Extract to read:
━━━━━━━━━━━━━━━━━━━━

33. An enforcement undertaking is intended to encourage positive behaviour and is used rather than referring the matter for prosecution. It may be appropriate in some circumstance for financial resources to be put towards remediation such as upgrading site security or systems rather than money penalties or monetary fines being imposed by the court if the matter is prosecuted. In these circumstances, we would encourage a responsible person to consider offering an enforcement undertaking.

34. We consider an enforcement undertaking an appropriate enforcement in most cases; therefore, operators are encouraged to consider one. Prosecution may be considered if no undertaking is offered, and we consider action needs to be taken.

35. We are under no obligation to accept any offer of an enforcement undertaking. The responsible person should consider seeking legal advice before making an offer of an enforcement undertaking. Chapter 3 provides guidance on how the Secretary of State’s functions in respect of enforcement undertakings are expected to be exercised. The Annex sets out the procedure to make an offer and enter into an enforcement undertaking.

36. Accepting an undertaking does not prevent prosecution if the responsible person does not comply with the undertaking. If the Secretary of State is satisfied that a responsible person has given inaccurate, incomplete or misleading information about their enforcement undertaking, the Secretary of State may treat the person as having failed to comply with the undertaking, in which case any compliance certificate issued in respect of that undertaking must be revoked (paragraph 4 of Schedule 20 to the Energy Act) – see Chapter 5 for further details.

Prosecution

37. The Secretary of State may refer offences for prosecution, which may result in the sanctions set out in Chapter 2.

38. Criminal proceedings, to prosecute an offence under Part 12 of the Act, cannot be brought unless:

  • in England and Wales, the Secretary of State or Director of Public Prosecutions consents;
  • In Northern Ireland, the Secretary of State or Director of Public Prosecutions for Northern Ireland consents.

39. The tests set out in the Code for Crown Prosecutors will be considered to determine whether prosecution is appropriate, including that prosecution is in the public interest.

40. Prosecution is intended as a last resort. See Chapter 4 for when prosecution or other actions are likely to be taken. The diagram below highlights enforcement actions steps.

Diagram illustrating the enforcement actions

Step 1: A suspected non-compliance issue is identified.

Step 2: The responsible person receives information or guidance to correct the non-compliance. This could be verbal of written and may be recorded.

Step 3: A warning letter is issued to outline the suspected non-compliance and provides an opportunity to stop the non-compliance from continuing or recurring. It will include steps to rectify and avoid enforcement actions.

Step 4: The responsible person may voluntarily offer an enforcement undertaking. This is a formal agreement to take actions within a specified timeframe to address the non-compliance.

Step 5: Once the responsible person has fully complied with the enforcement undertaking, a compliance certificate will be issued.

━━━━━━━━━━━━━━━━━━━━

Task brief: In the enforcement guidance, what is issued once the responsible person has fully complied with the enforcement undertaking? The material after this comes from a different source.

Supplied information:
━━━━━━━━━━━━━━━━━━━━

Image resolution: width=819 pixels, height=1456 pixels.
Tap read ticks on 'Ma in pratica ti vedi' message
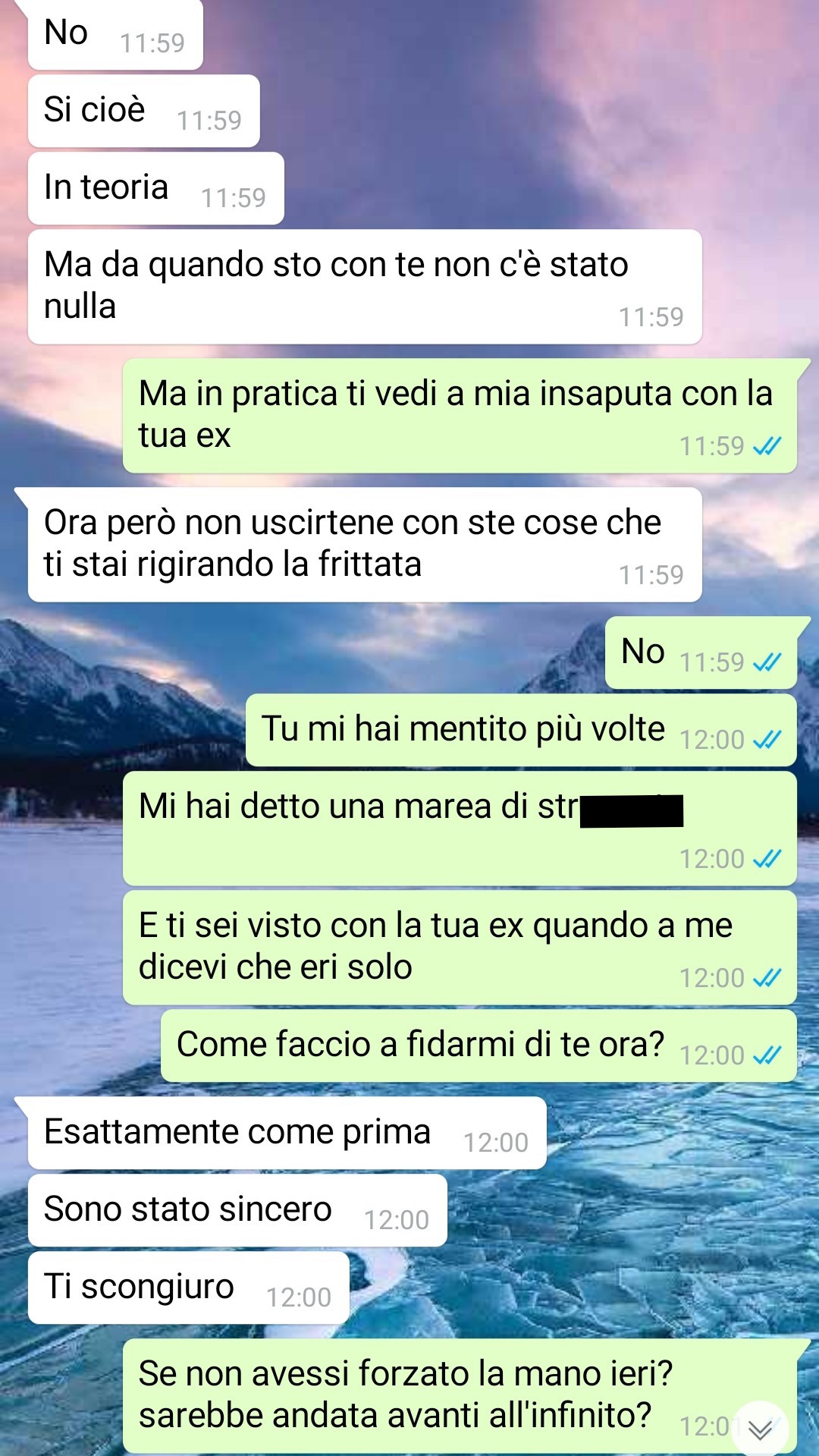click(x=767, y=446)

━━━━━━━━━━━━━━━━━━━━

Written response: A compliance certificate.